Bild: Wissen wir, wer sie steuert?
Berlin taz | Erst springt die Lüftung an, dann ertönt der Rapper Skee-lo in
voller Lautstärke aus der Musikanlage, und schließlich bewegen sich die
Scheibenwischer. Nach und nach scheint sich das Auto selbständig zu machen
– bis auf einmal der Motor verstummt, mitten auf dem Highway.
In der Ferne hat jemand den Wagen gehackt. Glücklicherweise hat der
Redakteur des Magazins Wired, der am Steuer sitzt, zumindest eine grobe
Ahnung davon gehabt, was ihn erwartete. Trotzdem bricht er in Panik aus,
als der Motor auf der Autobahn ausgeht.
Dies ist eines der Szenarien, deren technische Details die Hacker in dieser
Woche auf einer Konferenz in Las Vegas vorstellten. Sie lassen Autofahrer
und -hersteller zwischen Schreck und Vogel-Strauß-Taktik schwanken: Nein,
das kann doch nicht passieren. Nicht hier. Nicht mir. Oder doch?
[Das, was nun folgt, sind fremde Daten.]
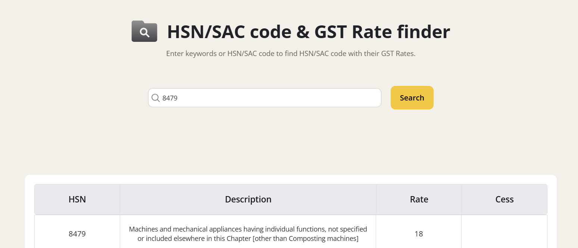Viewport: 578px width, 248px height.
Task: Click the magnifying glass icon inside search field
Action: click(x=156, y=98)
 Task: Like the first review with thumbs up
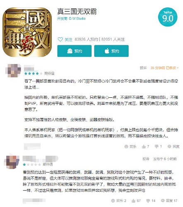(145, 147)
Die kurze Antwort lautet: Es ist möglich. Theoretisch kann es jedem
zustoßen, der in einem Fahrzeug neuerer Generation sitzt. So ein gehackter
Wagen könnte aber auch hinter oder vor dem eigenen – oder auf der
entgegengesetzten Fahrspur – unterwegs sein.
## Auch Auto-Software hat Sicherheitslücken
Die lange Antwort gibt Tobias Eggendorfer, Professor für IT-Sicherheit an
der Hochschule Weingarten: „Über alle Wege, über die sich Software
angreifen lässt, lassen sich heutzutage auch Autos angreifen.“ Angesichts
dessen, dass täglich Sicherheitslücken in diverser Software bekannt werden,
ist dies nicht gerade eine beruhigende Einschätzung. Dazu kommt noch die
Dunkelziffer der entdeckten, aber nicht veröffentlichten Sicherheitslücken.
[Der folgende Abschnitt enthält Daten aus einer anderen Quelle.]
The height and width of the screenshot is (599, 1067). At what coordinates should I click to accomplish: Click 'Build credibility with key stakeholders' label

Der Motor muss ja nicht mitten auf der Überholspur versagen. Wer in den
vergangenen Jahren ein Auto gekauft hat, sollte sich fragen, wie er es
aufschließt. Per Knopfdruck auf dem Schlüssel? Oder öffnet sich das
Fahrzeug automatisch, wenn sich der Besitzer samt Schlüssel nähert?
„In den USA werden mittlerweile reihenweise Fahrzeuge geknackt, indem die
Funksignale des Autoschlüssels verstärkt werden“, sagt Eggendorfer. Die
Zutaten: der Autoschlüssel, der sich etwa am in der Haustür steckenden
Schlüsselbund befindet, und das Auto vor der Tür. Das Rezept: Einen
Funkverstärker dazwischen positionieren. Fertig ist der Hack für Anfänger.
Wer erst mal im Fahrzeug ist, kann es ausräumen, mitnehmen – oder zum
Beispiel einen USB-Stick anschließen. Das wäre nicht schlimm, wenn nur
Musik drauf ist, es könnte aber auch Schadsoftware sein. Eine Schadsoftware
etwa, die während der Fahrt die Musik plötzlich auf volle Lautstärke dreht.
Oder die sich tiefer ins System einnistet und die Fahrzeugsteuerung
übernimmt. Dann reagiert die Bremse plötzlich nicht mehr. Oder die
Benzineinspritzung wird manipuliert, sie dosiert falsch und der Motor ist
hinüber.
## Schwachstelle: Navi mit Zugriff aufs Internet
So etwas lässt sich zum Beispiel mit einem „Buffer Overflow“ realisieren.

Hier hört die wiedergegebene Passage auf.